(Saved entries)
%%

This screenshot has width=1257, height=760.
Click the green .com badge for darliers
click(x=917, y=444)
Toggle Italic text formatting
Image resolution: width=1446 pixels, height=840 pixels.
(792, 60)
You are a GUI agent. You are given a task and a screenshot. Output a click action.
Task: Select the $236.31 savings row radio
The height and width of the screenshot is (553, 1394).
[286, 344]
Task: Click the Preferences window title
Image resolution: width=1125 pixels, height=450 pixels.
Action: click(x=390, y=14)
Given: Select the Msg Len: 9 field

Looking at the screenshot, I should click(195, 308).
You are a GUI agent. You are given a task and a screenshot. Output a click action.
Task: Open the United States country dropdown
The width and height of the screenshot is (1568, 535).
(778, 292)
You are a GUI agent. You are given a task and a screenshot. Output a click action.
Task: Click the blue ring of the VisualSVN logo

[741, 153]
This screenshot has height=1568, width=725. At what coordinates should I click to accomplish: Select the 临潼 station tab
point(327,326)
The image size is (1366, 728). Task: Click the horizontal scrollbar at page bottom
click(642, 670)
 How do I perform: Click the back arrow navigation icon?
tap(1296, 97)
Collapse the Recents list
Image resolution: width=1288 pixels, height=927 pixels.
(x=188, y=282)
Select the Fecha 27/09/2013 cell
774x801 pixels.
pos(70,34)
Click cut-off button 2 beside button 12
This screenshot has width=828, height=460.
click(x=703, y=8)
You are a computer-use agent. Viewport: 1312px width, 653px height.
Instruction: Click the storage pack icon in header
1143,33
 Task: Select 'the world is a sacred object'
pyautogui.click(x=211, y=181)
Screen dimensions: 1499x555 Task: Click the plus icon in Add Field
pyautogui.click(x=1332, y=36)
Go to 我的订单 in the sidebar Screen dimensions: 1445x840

%%

All entries should be given again precisely as they appear above.

## THE COMPLETED TASK:
This screenshot has width=1257, height=760.
Click the green .com badge for darliers
click(x=917, y=444)
Toggle Italic text formatting
Image resolution: width=1446 pixels, height=840 pixels.
(792, 60)
You are a GUI agent. You are given a task and a screenshot. Output a click action.
Task: Select the $236.31 savings row radio
The height and width of the screenshot is (553, 1394).
[286, 344]
Task: Click the Preferences window title
Image resolution: width=1125 pixels, height=450 pixels.
Action: click(x=390, y=14)
Given: Select the Msg Len: 9 field

Looking at the screenshot, I should click(195, 308).
You are a GUI agent. You are given a task and a screenshot. Output a click action.
Task: Open the United States country dropdown
The width and height of the screenshot is (1568, 535).
(778, 292)
You are a GUI agent. You are given a task and a screenshot. Output a click action.
Task: Click the blue ring of the VisualSVN logo

[741, 153]
This screenshot has height=1568, width=725. At what coordinates should I click to accomplish: Select the 临潼 station tab
point(327,326)
The image size is (1366, 728). Task: Click the horizontal scrollbar at page bottom
click(642, 670)
 How do I perform: Click the back arrow navigation icon?
tap(1296, 97)
Collapse the Recents list
Image resolution: width=1288 pixels, height=927 pixels.
(x=188, y=282)
Select the Fecha 27/09/2013 cell
774x801 pixels.
pos(70,34)
Click cut-off button 2 beside button 12
This screenshot has width=828, height=460.
click(x=703, y=8)
You are a computer-use agent. Viewport: 1312px width, 653px height.
Instruction: Click the storage pack icon in header
1143,33
 Task: Select 'the world is a sacred object'
pyautogui.click(x=211, y=181)
Screen dimensions: 1499x555 Task: Click the plus icon in Add Field
pyautogui.click(x=1332, y=36)
Go to 我的订单 in the sidebar Screen dimensions: 1445x840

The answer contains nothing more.